In the second monthly SpendingPulse for Small Business survey, prepared by MasterCard Advisors in collaboration with Wells Fargo, sales at smaller establishments grew 6 percent in July, down from their 8 percent growth rate in the initial June study. Overall retail grew at a 3.3 percent pace in July versus the 3.4 percent growth rate in June. The results marked the 10th consecutive month in which smaller retailers, many of them independents, have achieved better results than retailers in general and, by extension, larger chain operations.

Apparel sales, subject last month to a fair amount of clearance activity to make room for fall and back-to-school deliveries, improved from their earlier trend, rising more than 6 percent, according to preliminary results, versus growth of about 3 percent in June. Jewelry declined about 1.1 percent for the month. “The jewelry market is very fragmented and has a big population of smaller retailers and independents. The trend has been relatively flat,” Michael McNamara, global solutions leader for MasterCard SpendingPulse, told WWD.

“Small” is defined as having less than $35 million in annual sales and a payroll of less than 200. Most companies covered in this category, however, have sales of less than $10 million, according to McNamara. The results cover all sales made in cash or via credit card or check.

“There was a narrowing of the margin between overall retail and smaller stores last month,” McNamara said, “and it’s indicative of the increase in gas prices — roughly 30 cents [a gallon] in the past month or so. Many of these establishments are restaurants, and they tend to get hurt when gas goes up as it has.”

In June, gas prices were still headed downward, a trend that started in April. They’ve resumed their upward climb with the onset of the summer months and higher levels of driving.
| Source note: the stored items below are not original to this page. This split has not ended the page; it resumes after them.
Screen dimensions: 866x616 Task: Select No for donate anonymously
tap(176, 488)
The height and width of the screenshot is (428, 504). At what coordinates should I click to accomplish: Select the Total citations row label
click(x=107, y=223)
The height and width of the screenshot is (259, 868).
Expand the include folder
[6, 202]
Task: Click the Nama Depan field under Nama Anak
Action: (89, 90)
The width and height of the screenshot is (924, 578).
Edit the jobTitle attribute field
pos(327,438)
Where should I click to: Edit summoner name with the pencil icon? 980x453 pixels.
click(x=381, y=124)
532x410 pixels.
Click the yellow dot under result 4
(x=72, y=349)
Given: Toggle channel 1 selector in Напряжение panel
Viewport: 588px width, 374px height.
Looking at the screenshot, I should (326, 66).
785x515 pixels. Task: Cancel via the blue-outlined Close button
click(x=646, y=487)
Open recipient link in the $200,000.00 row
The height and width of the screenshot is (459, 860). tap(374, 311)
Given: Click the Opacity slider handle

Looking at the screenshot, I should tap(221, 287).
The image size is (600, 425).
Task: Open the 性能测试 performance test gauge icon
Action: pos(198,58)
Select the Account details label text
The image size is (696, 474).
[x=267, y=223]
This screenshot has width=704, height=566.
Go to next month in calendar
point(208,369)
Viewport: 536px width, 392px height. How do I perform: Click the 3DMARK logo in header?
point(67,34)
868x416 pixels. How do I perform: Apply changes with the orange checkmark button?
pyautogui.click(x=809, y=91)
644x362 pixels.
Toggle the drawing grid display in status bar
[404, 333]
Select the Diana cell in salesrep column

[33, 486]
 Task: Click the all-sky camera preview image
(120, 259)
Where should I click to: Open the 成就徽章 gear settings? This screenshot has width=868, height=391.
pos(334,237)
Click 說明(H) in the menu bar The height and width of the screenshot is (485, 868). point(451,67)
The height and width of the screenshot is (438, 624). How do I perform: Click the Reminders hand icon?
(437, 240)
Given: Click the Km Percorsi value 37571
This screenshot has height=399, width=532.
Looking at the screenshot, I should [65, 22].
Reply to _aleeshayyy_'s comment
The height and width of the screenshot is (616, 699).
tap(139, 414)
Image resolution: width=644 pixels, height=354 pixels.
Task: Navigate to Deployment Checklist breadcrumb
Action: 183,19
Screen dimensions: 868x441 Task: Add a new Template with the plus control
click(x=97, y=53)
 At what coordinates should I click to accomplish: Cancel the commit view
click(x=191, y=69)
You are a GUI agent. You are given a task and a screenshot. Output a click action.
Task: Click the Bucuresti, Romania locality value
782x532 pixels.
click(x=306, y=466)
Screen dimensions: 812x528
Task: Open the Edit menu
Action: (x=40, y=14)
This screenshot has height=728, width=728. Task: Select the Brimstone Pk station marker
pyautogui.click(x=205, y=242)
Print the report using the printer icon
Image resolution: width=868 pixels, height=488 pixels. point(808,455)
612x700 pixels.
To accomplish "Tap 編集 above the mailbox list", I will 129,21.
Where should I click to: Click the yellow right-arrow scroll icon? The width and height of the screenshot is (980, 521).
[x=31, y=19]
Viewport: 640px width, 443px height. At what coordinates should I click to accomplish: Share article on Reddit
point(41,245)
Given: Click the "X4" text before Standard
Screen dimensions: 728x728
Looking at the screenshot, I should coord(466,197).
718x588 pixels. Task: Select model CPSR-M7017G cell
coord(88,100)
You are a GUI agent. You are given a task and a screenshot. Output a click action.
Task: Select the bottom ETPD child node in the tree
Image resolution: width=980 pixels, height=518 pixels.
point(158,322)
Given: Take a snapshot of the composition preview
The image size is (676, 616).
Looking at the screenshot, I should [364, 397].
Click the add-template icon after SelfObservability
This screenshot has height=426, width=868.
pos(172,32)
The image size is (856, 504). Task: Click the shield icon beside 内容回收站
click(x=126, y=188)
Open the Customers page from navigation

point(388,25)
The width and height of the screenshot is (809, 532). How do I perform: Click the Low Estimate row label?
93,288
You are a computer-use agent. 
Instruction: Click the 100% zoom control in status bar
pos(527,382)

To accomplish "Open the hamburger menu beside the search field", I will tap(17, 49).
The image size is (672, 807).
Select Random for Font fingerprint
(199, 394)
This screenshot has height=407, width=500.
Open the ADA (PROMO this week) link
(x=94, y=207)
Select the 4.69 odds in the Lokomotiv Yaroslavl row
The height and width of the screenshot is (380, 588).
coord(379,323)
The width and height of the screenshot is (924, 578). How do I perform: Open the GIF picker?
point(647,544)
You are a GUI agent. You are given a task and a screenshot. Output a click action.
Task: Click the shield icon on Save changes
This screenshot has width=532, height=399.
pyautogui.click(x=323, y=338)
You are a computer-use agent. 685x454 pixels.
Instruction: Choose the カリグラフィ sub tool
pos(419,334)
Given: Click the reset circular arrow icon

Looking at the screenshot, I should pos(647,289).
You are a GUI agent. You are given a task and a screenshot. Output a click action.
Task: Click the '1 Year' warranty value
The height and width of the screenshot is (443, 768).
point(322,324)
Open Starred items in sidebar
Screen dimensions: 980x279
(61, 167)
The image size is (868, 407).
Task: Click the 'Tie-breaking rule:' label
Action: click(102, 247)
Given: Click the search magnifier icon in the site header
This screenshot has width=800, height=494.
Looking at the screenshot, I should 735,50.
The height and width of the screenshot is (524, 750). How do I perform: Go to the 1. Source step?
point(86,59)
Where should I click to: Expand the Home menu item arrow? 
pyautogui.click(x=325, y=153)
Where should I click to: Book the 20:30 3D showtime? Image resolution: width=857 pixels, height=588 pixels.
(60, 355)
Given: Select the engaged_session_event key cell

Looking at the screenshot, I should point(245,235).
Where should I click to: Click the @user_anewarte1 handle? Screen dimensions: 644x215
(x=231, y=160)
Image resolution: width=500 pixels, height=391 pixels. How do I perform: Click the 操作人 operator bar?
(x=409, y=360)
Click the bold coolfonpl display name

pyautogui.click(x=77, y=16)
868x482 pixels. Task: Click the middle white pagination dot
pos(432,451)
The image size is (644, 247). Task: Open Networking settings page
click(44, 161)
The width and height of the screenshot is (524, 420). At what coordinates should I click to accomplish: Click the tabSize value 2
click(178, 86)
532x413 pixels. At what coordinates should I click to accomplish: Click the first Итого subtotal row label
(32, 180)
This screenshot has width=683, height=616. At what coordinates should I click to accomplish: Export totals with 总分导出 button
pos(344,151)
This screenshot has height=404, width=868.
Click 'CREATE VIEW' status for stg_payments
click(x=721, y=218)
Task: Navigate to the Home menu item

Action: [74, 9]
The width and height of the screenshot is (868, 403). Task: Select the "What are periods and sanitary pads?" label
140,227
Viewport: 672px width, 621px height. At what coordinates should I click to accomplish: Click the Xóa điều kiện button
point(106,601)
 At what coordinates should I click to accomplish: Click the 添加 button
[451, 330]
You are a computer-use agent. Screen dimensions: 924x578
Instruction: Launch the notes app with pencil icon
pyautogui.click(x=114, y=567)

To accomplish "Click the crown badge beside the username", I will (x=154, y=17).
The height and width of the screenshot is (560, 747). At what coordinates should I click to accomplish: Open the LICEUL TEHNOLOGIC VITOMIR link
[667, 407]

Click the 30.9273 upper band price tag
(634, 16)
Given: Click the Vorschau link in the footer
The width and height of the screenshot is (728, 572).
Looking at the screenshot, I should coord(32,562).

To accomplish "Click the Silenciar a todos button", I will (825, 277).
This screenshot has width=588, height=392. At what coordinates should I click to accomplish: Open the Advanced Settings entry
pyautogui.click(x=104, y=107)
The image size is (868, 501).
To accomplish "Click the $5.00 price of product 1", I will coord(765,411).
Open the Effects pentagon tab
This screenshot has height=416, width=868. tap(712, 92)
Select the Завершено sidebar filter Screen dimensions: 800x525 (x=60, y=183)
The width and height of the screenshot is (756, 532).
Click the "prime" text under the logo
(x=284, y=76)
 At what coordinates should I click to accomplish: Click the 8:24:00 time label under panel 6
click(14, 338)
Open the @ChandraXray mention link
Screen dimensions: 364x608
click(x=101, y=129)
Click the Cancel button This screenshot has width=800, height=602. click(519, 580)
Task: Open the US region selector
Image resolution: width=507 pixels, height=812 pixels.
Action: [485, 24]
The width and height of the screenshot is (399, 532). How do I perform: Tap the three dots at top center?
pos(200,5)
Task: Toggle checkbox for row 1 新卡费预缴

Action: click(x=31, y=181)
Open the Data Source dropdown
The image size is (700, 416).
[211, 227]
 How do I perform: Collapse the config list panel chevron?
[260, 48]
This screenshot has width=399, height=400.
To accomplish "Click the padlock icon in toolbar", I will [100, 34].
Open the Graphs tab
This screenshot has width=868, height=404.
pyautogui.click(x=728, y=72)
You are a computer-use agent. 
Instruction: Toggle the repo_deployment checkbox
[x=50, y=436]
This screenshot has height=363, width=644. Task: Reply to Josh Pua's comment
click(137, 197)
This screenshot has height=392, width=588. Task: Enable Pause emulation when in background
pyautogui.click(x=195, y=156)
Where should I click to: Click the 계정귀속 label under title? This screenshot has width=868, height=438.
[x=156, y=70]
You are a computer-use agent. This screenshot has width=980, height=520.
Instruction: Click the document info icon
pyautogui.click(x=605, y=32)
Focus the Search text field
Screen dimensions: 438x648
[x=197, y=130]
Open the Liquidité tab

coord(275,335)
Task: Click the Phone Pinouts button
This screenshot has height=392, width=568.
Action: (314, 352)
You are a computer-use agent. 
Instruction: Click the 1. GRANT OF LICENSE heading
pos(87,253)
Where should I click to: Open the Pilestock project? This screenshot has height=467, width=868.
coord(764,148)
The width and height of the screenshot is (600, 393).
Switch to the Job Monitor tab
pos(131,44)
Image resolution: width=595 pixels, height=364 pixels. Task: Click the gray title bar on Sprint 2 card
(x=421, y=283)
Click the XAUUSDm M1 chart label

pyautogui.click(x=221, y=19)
The most recent average provided by the Lundberg Survey was $3.69 a gallon.

With back-to-school selling now dominating retail selling floors, McNamara said he was reluctant to read too much into the results that will follow.

“I wouldn’t necessarily look at the b-t-s figure and extrapolate holiday results based on that, especially not this year,” he said. “Gas has been a variable all year, but as we get closer to holiday we’re going to have the election and the fiscal-cliff issue to deal with. Those things aren’t front-of-mind right now, but they will be as we move closer to holiday.”

Excluding automobiles, small retailers account for more than $100 billion a month in retail sales.